Antes de salir del hospital, Maria y Juancho se pasaron a verme. ¡Gracias a Dios ellos no estaban enfadados! Por desgracia no eran portadores de buenas noticias…


Pedro sí estaba enfadado.


Lo entiendo. Si vio lo que yo creo que vio… Yo no estaría enfadada, estaría furiosa, iracunda y, casi con toda seguridad, con ganas de matar a alguien. Probablemente a la mujer que lo hubiera besado. Seguro que si Pedro se topara de nuevo con Santiago le partiría la cara bien a gusto.


A Santiago le puse los puntos sobre las íes y tuvo que meter el rabo entre las piernas y volver a Valencia, pero el mal ya estaba hecho.


Por desgracia, en lo que respecta al asunto de la oficina, no hay nada que hacer. Por lo visto, Santi sugirió el cierre y a los de arriba no les costó nada tomar la decisión de hacerlo. 

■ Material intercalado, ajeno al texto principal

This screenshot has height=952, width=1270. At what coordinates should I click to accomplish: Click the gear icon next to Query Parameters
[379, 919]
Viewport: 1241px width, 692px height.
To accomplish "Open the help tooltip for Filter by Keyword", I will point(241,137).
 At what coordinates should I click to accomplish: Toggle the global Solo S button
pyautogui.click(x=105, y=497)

No es una oficina rentable y eso lo supe yo desde el primer día que puse un pie en ella. Antes o después tenía que suceder.


En cuanto a Pedro, hemos rescindido el contrato de alquiler. 

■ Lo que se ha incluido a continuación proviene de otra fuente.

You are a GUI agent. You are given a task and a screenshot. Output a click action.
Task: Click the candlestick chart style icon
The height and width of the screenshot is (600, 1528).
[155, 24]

Fui a casa a recoger mis cosas aprovechando que él todavía seguía en el hospital. Ya me había dejado bien claro que no quería saber nada de mí y no quería encontrármelo. Habría sido demasiado duro.


Hice un par de intentos de hablar con él y arreglar las cosas mientras estuve ingresada en el hospital, pero no quiso tener nada que ver conmigo. ¡El muy imbécil llamó a la enfermera e hizo que me sacaran de la habitación!


He seguido probando por mensaje, teléfono… y nada. La callada por respuesta.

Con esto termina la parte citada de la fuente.